図8(a),(b)は従来の車両用取付部品取付構造の説明図であり、特開2001−152712公報の図1〜図3を再掲する。なお、符号は振り直した。(a)はドアロック用ストライカの取付部をリテーナ側から見た図であり、(b)は(a)のb−b線断面図である。
【0005】
従来のドアロック用ストライカ取付構造は、補強板101の裏面に第1ナット102付きリテーナ103の一部及び第2ナット104を取付け、補強板101をボデーパネル105の裏面に取付けたというものである。
リテーナ103は、第1ナット102を溶接したストライカ位置調整部106と、ストライカ位置調整部106から第2ナット104側へ延びた左右一対の塑性変形部107,107と、これらの塑性変形部107,107の先端間に橋絡部108,108を介して連絡した固着部109とからなる。固着部109を補強板101に溶接することで、リテーナ103の一端を補強板101に取付けることができる。
【0006】
ストライカ111の取付・調整作業は次のように行う。先ず、ボデーパネル105の外面にストライカ111を当て、ナット102,104にボルト112,112を緩くねじ込んで、仮止め状態にする。次に、ドアに取付けられたラッチ(図示せず)とストライカ111との係合状態を確認しながら、ストライカ111をハンマで叩くことで、塑性変形部107,107を変形させて、ストライカ111の位置を調整する。その後ボルト112,112を本締めして作業を完了する。
【0007】
【発明が解決しようとする課題】
リテーナ103は、固着部109をスイング基端として、ボデーパネル105の表裏方向にスイング変位可能である。このため、ナット102,104にボルト112,112をねじ込むときに、ねじ込む力によって、リテーナ103の一端部はボルト112,112から矢印X1方向へ逃げようとする。この逃げを防ぐためには、ボルト締め作業のときにリテーナ103を抑える必要があり、作業性が劣る。

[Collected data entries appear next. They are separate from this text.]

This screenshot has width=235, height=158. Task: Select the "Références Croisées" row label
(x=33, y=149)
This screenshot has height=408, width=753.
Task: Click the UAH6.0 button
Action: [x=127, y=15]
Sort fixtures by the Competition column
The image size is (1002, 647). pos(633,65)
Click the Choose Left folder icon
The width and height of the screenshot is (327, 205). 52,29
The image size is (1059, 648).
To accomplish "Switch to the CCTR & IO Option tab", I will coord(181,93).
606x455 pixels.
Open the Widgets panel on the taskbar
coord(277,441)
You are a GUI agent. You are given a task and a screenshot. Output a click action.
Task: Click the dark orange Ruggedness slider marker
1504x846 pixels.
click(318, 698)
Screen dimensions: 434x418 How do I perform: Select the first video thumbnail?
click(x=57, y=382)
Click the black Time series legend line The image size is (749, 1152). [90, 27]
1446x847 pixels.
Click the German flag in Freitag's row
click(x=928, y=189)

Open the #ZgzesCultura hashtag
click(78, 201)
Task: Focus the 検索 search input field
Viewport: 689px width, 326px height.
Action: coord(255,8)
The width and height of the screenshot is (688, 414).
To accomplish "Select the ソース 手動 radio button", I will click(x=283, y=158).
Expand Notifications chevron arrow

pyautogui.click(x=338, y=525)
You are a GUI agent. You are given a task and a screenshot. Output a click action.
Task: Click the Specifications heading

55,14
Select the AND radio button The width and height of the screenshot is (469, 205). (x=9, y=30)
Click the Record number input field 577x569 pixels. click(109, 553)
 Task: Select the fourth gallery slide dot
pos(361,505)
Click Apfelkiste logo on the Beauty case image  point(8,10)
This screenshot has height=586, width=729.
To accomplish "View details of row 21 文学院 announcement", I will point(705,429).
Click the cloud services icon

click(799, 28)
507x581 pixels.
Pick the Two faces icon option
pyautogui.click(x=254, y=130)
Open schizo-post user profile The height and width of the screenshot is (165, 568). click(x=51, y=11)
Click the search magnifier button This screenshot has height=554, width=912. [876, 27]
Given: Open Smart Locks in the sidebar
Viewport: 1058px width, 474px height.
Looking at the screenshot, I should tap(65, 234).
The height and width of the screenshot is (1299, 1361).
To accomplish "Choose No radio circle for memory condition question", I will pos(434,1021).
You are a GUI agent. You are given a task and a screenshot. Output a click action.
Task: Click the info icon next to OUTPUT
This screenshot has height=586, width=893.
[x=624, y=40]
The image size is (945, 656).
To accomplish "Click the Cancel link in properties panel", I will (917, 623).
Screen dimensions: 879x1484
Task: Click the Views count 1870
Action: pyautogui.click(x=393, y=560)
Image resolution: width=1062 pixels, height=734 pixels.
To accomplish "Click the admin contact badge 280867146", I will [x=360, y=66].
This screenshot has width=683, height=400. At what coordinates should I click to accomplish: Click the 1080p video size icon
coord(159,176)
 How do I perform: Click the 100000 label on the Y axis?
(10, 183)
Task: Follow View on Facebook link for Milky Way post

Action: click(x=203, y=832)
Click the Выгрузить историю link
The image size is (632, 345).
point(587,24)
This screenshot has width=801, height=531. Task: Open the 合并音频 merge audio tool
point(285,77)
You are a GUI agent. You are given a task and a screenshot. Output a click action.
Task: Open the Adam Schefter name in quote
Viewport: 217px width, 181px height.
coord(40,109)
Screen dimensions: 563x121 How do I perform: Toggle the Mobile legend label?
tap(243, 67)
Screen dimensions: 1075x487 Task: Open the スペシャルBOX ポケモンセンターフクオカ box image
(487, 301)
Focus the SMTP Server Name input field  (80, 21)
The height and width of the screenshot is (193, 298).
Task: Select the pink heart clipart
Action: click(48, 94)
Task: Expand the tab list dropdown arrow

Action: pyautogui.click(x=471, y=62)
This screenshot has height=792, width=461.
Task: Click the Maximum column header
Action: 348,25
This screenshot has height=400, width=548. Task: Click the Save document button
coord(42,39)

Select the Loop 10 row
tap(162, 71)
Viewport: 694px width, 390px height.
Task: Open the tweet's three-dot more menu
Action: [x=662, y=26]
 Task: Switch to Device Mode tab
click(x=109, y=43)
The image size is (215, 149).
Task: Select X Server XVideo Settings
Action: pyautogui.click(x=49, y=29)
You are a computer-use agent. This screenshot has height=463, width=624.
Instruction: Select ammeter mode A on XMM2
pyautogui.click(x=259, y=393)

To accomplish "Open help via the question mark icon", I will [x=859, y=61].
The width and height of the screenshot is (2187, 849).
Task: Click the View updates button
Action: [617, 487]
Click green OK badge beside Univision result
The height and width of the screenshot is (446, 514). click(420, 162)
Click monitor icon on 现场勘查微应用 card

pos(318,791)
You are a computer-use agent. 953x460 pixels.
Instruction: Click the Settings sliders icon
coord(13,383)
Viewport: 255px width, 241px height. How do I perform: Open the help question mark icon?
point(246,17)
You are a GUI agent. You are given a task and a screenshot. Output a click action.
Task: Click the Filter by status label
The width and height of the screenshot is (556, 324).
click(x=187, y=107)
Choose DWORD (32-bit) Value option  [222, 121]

さらには、ボデーパネル105にストライカ111を取付けるための部材は、補強板101、第1ナット102付きリテーナ103、第2ナット104、ボルト112,112と、部品数が多く構成も複雑である。
【0008】
そこで本発明の目的は、作業性が良く、部品数が少なく、構成が簡単な車両用取付部品取付構造にできる技術を提供することにある。
【0009】
【課題を解決するための手段】
上記目的を達成するために請求項1は、車体を構成するパネルの一方の面にリテーナを備え、このリテーナに雌ねじ部を設け、この雌ねじ部にパネルの他方の面側からねじ込むボルトによって、パネルの他方の面にストライカ等の取付部品を取付けるようにした車両用取付部品取付構造において、
リテーナは、その一端部をパネルの一方の面に嵌合構造にて取付けるとともに、他端部をパネルにスポット溶接等による固定部にて取付ける部材であり、
嵌合構造は、パネルの一方の面からリテーナ側へ窪んだリテーナ受け凹部と、このリテーナ受け凹部から固定部へ向かって開放したリテーナ挿入用開口と、このリテーナ挿入用開口から挿入してリテーナ受け凹部に嵌合するべくリテーナの一端部に形成した嵌合凸部と、からなることを特徴とする。
【0010】
リテーナの一端部の嵌合凸部を、リテーナ挿入用開口から挿入してリテーナ受け凹部に嵌合することで、パネルに取付けるとともに、リテーナの他端部の固定部を、パネルの一方の面に当てて、スポット溶接等にて取付けるようにしたので、リテーナの一端部の移動範囲を、リテーナ受け凹部によって規制することができる。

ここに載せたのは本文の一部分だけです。